Improving acid resistance of Escherichia coli base on the CfaS-mediated membrane engineering strategy derived from extreme acidophile

Abstract

Industrial microorganisms used for the production of organic acids often face challenges such as inhibited cell growth and reduced production efficiency due to the accumulation of acidic metabolites. Therefore, how to improve the acid resistance of microbial cells is a key issue that has been repeatedly discussed. In this study, Overexpressing the cfa2 from extreme acidophile improved the resistance of E. coli to moderate acid stress. Subsequently, the engineered strain M1-93-Accfa2, constructed by integrating Accfa2 into the E. coli genome using the CRISPR-Cas9 dual-plasmid system, presented a significantly increased resistance to severe acid stress (pH 4.8).

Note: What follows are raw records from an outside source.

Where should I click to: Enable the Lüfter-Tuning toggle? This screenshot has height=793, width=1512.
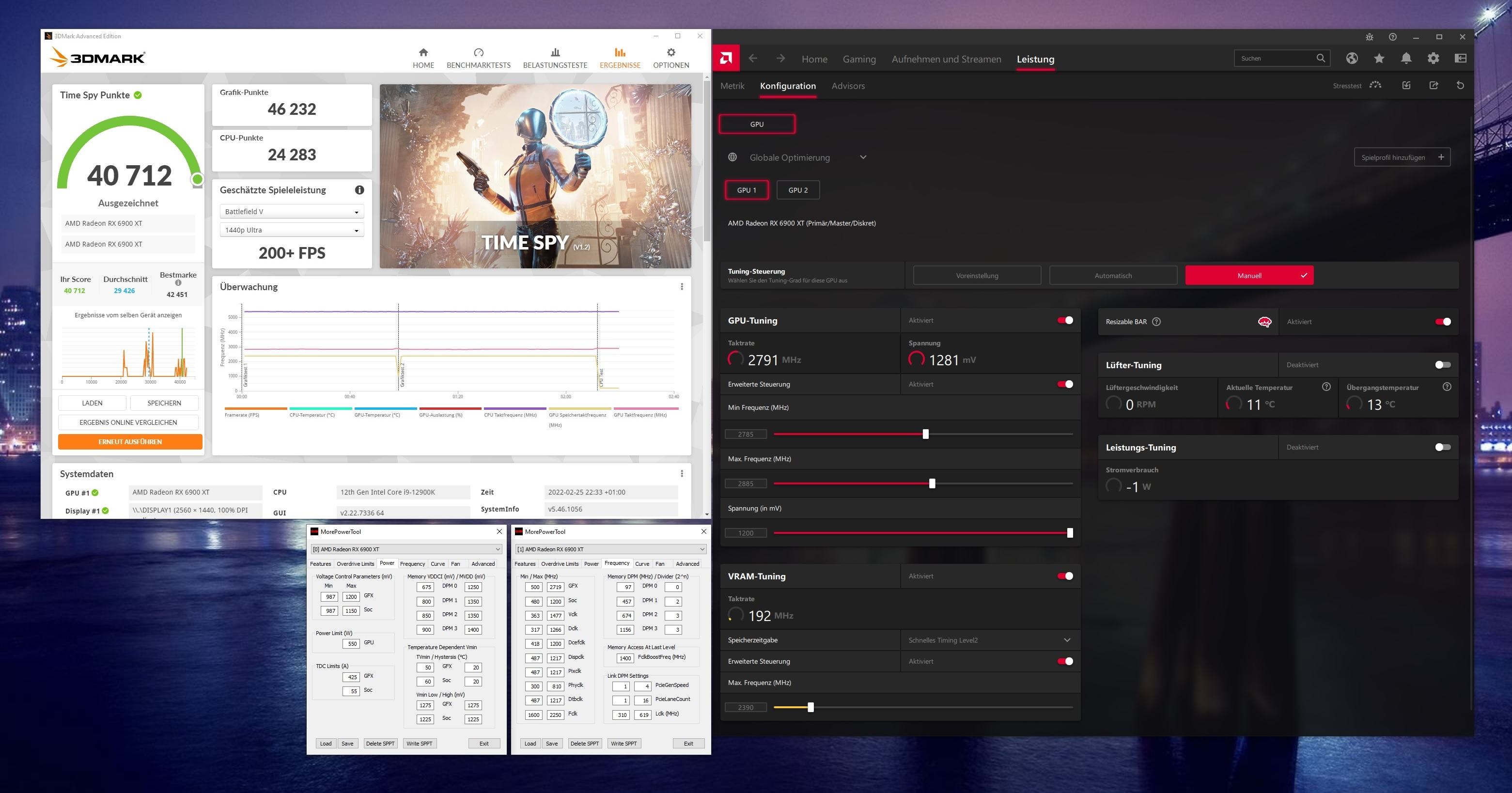[x=1442, y=365]
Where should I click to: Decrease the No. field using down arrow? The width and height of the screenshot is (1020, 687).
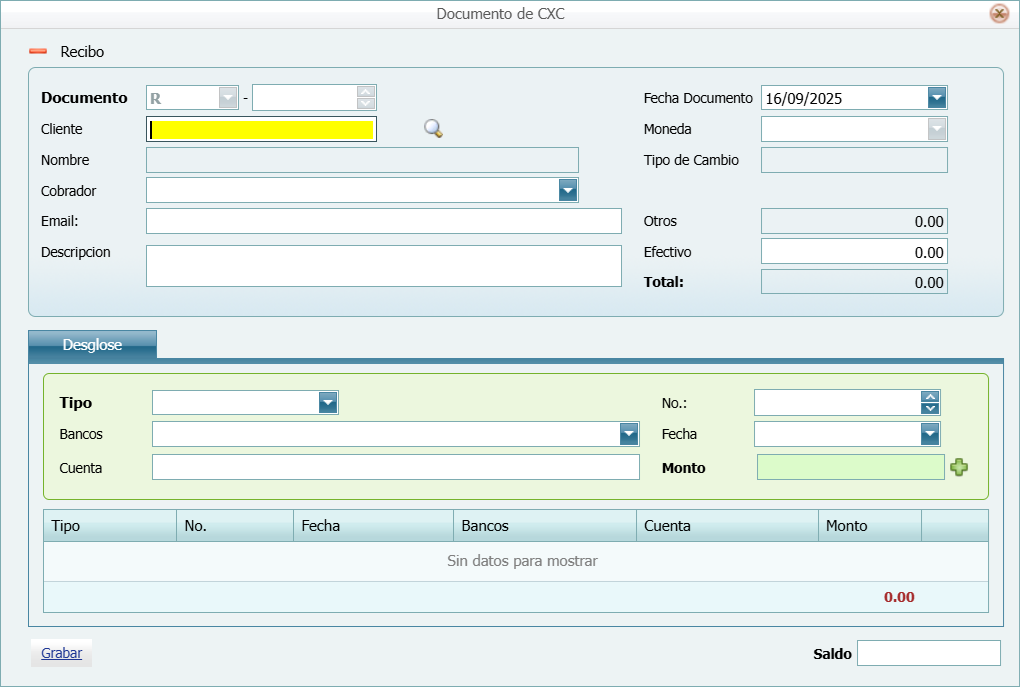[930, 408]
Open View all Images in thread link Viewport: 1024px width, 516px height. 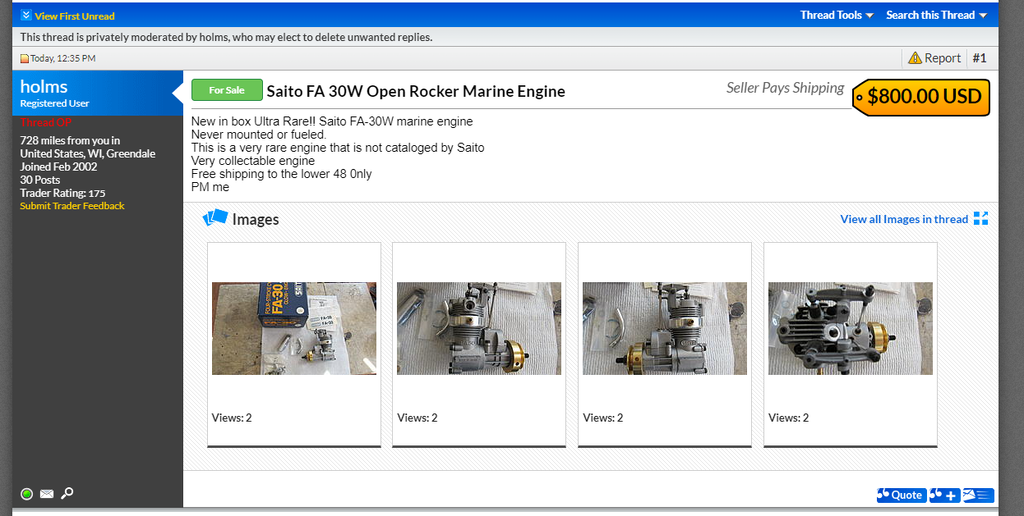tap(903, 219)
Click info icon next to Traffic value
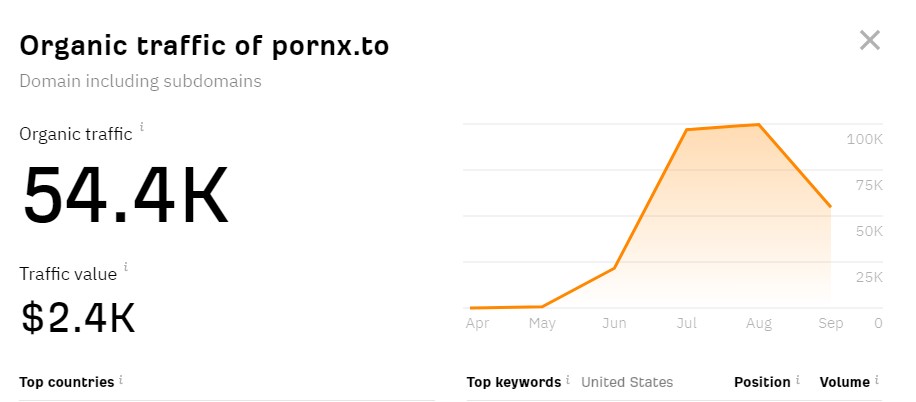Screen dimensions: 916x402 [126, 268]
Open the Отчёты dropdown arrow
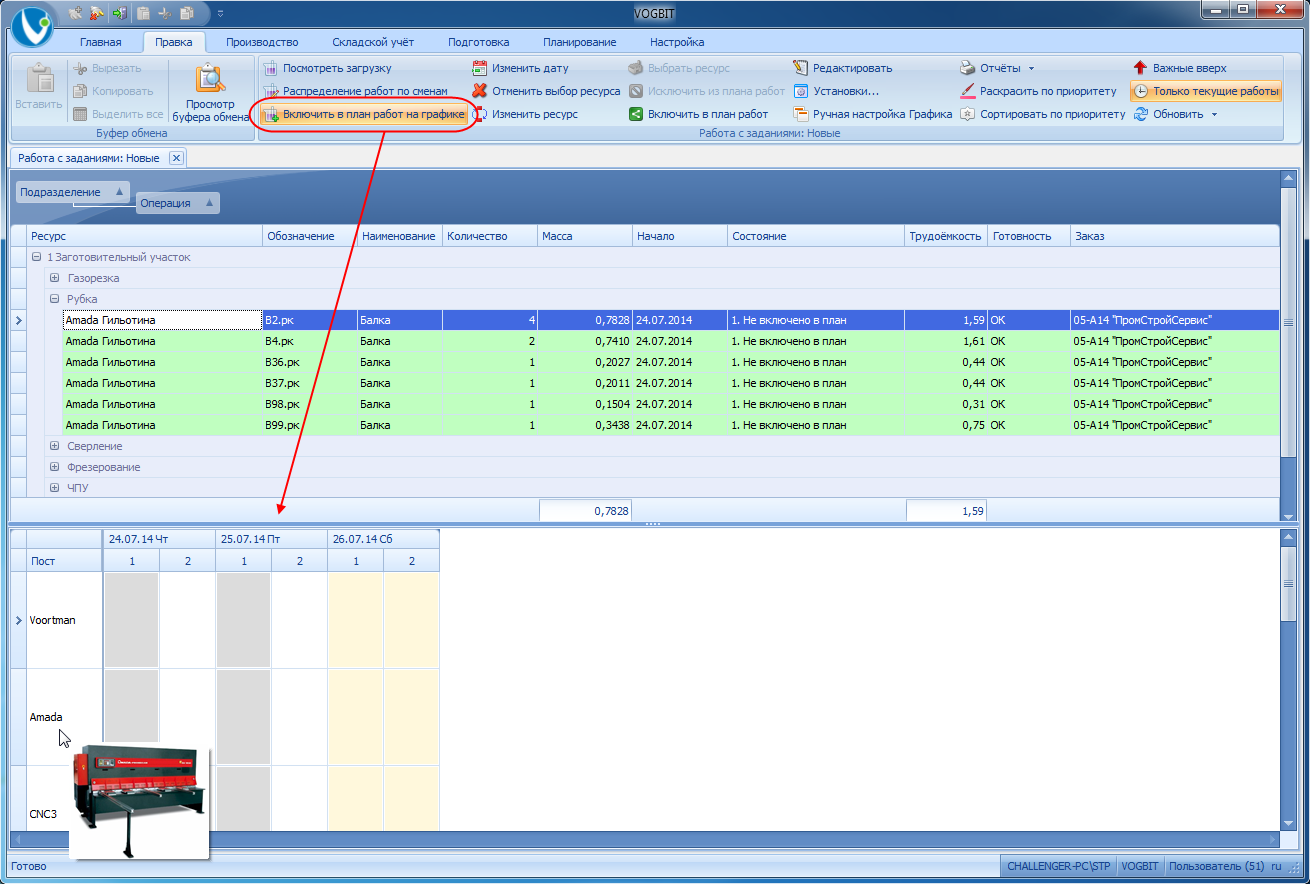 pos(1031,69)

The analysis of fatty acid profiles showed that the proportions of two cyclopropane fatty acids (CFAs), Cy-17:0 and Cy-19:0, in the cell membrane of M1-93-Accfa2 increased by 1.26 and 5.26 times, respectively. Meanwhile, two unsaturated fatty acids (UFAs), C16:1w9c and C18:1w9c, decreased by 1.31 and 5.81 times, respectively, compared with the control strain. Correspondingly, its membrane permeability and fluidity were significantly reduced. HPLC analysis demonstrated that the contents of several free amino acids closely related to acid resistance in M1-93-Accfa2 cells after environmental acidification, such as glutamic acid, arginine, methionine and aspartic acid, were 2.59, 2.04, 22.07 and 2.65 times that of the control strain, respectively. Meanwhile, TEM observation indicated that M1-93-Accfa2 could maintain a plumper cell morphology after acid stimulation than other strains. M1-93-Accfa2 also exhibited excellent resistance to organic acids, especially succinic acid stress. Overall, the engineering strain M1-93-Accfa2 constructed in this study exhibited excellent performance in the resistance to acid stress and had potential application value in organic acid production.